In der Regel führen die Preissenkungen dazu, dass das Angebot intensiver genutzt wird und mehr Menschen Bus fahren.
Die Preisreduzierung bedeutet in diesem Fall Mindereinnahmen für die drei Verkehrsverbünde gegenüber den bisherigen Schülerjahreskarten. Die will das Land zwar durch eine jährliche Beteiligung von 20 Millionen Euro auffangen – allerdings nur während der dreijährigen Pilotphase. Und was kommt dann?
Wir Sozialdemokraten fordern daher, dass die Finanzierung über die Pilotphase hinaus vom Land sichergestellt wird, sollte das Projekt zum gewünschten Erfolg werden.
Es bleibt auch abzuwarten, ob die 20 Millionen des Landes ausreichen werden. Sollte das neue Schülerticket wirklich ein Renner werden – das heißt, wenn die Schüler ihre Möglichkeiten, auch abseits der normalen Schulroute zu fahren, intensiv nutzen –, dann könnten sich die 20 Millionen Subventionen für die erhöhten Beförderungszahlen schnell als zu knapp erweisen. Ob dann das Land nochmal den Geldbeutel öffnet, steht in den Sternen.
Das heißt, es besteht die Gefahr, dass darüber hinaus gehende Kosten auf die kreisfreien Städte und Landkreise als Träger der Verkehrsverbünde abgewälzt werden. Das wäre hoch gefährlich angesichts der Mühen, die wir jetzt schon haben, in unserem Landkreis das öffentliche Nahverkehrsnetz ohne Einschränkungen zu erhalten.
Ein erhöhtes Fahrgastaufkommen ist aber wohl für den Landkreis Marburg-Biedenkopf nur bedingt zu erwarten, wie Herr Debus in der Ausschusssitzung WIELU meinte, da dies bereits mit der Einführung der kreisweiten Clevercard erfolgte.
Das neue Schülerticket hat aber noch einen zweiten Pferdefuß. Denn es ändert sich nichts an der Ungleichbehandlung von Schülern bei der Fahrtkostenerstattung – sie wird durch den Mehrwert des Tickets sogar noch größer. Wie bisher gilt, dass nur bei einem Schulweg von mehr als 2 km zur zuständigen Grundschule beziehungsweise von mehr als 3 km zur weiterführenden Schule die Fahrtkosten übernommen werden.

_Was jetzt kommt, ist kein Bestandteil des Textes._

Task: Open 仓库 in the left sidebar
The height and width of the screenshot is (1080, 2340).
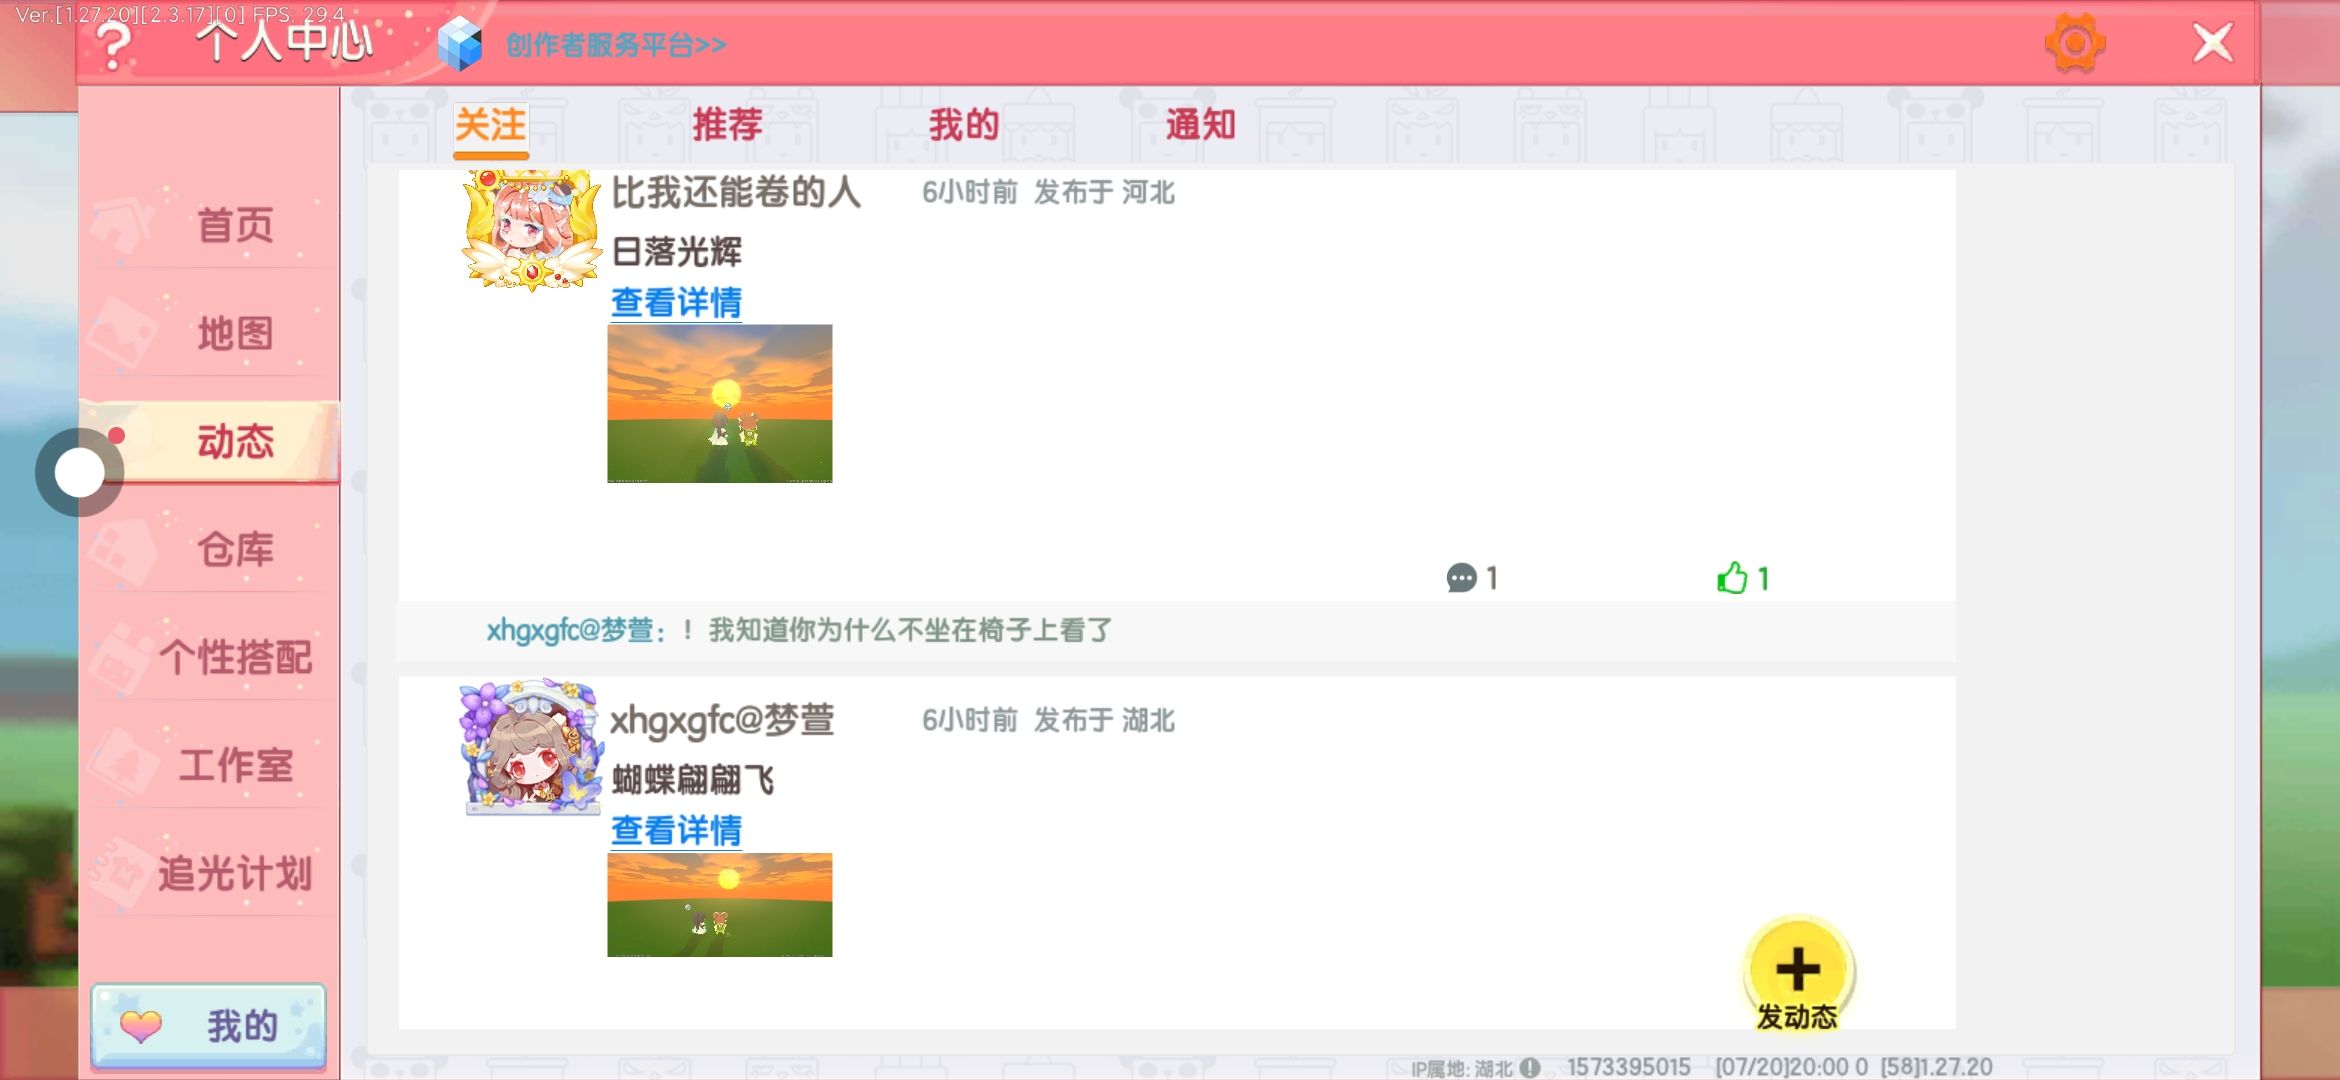Action: tap(235, 549)
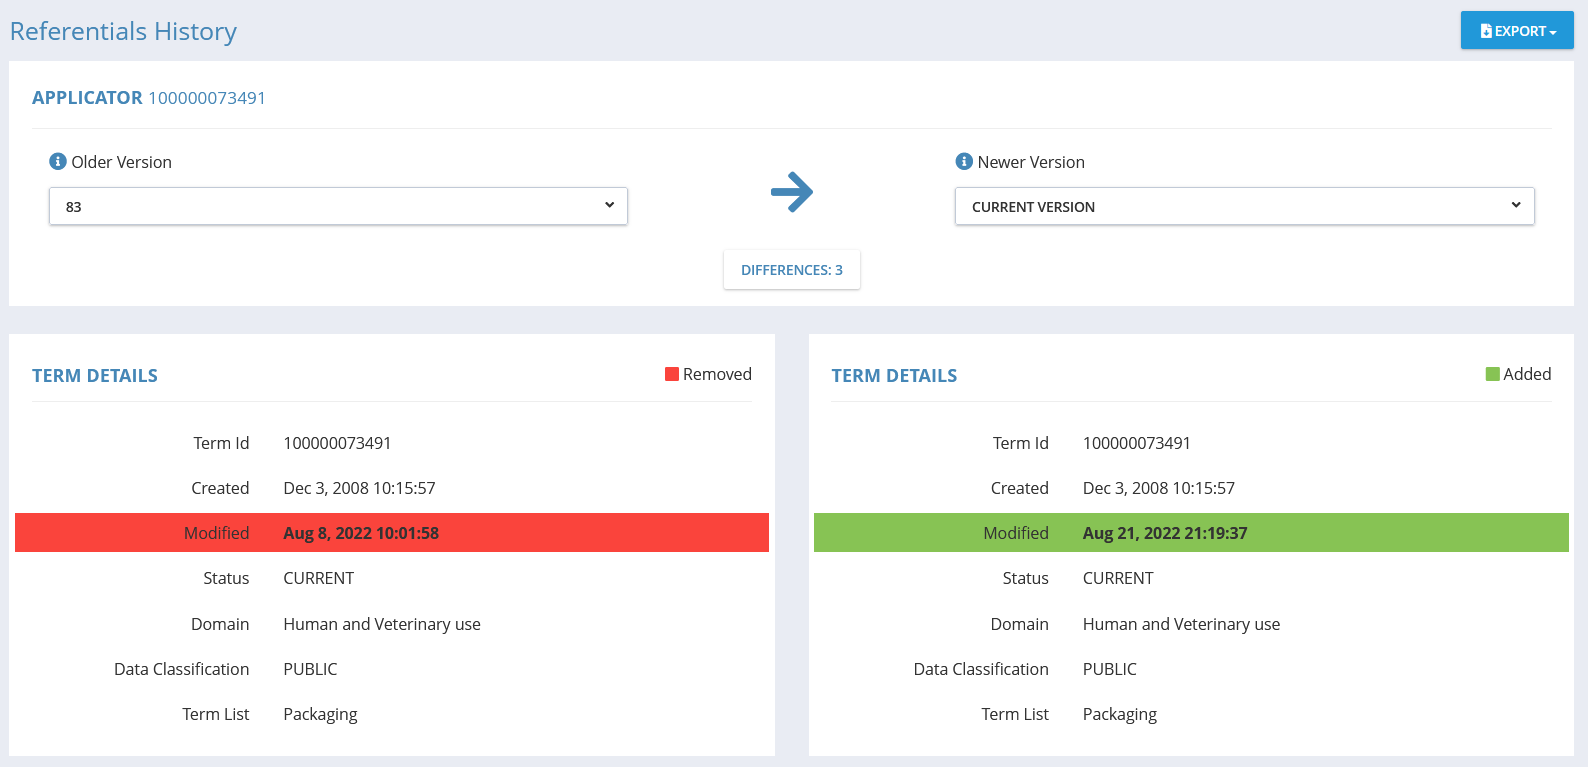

Schülerinnen und Schüler dagegen, die in unmittelbarer Nähe zur ihrer Schule wohnen, schauen weiter in die Röhre.
Was bei einem Ticket nur für den Schulweg noch halbwegs akzeptabel war, ist es mit dem erweiterten Umfang des Tickets nicht mehr. Hier haben die Landesregierung und die Verkehrsverbünde eine Chance vertan, endlich für Gleichbehandlung zu sorgen. Auch wenn, das sage ich mit Blick auf die Leistungserbringer, sich dies natürlich ebenfalls kostensteigernd bemerkbar machen würde. Aber das gehört zur Gerechtigkeit aus meiner Sicht eben dann auch dazu.
Eine Nachbesserung sollte hier also unbedingt noch erfolgen.
Und last but not least: Mit dem hessenweiten Schülerticket, das zweifellos ein großer Schritt in die richtige Richtung ist, wird das Angebot des ÖPNV noch nicht besser.
Überspitzt gesagt: Was nutzt es, dass ich überall hinfahren könnte – wenn dorthin gar kein Bus fährt?
Auf das Schülerticket muss also – und das im Interesse aller ÖPNV-Nutzer – auch noch ein schlüssiges und nachhaltiges Mobilitätskonzept folgen, insbesondere für den ländlichen Raum. Wir dürfen gespannt sein, ob die Landesregierung dafür dann auch nochmal zusätzliches Geld in die Hand nimmt. Denn von den Kommunen, das wissen wir alle, wird dies nicht zu leisten sein.
Herzlichen Dank für Ihre Aufmerksamkeit!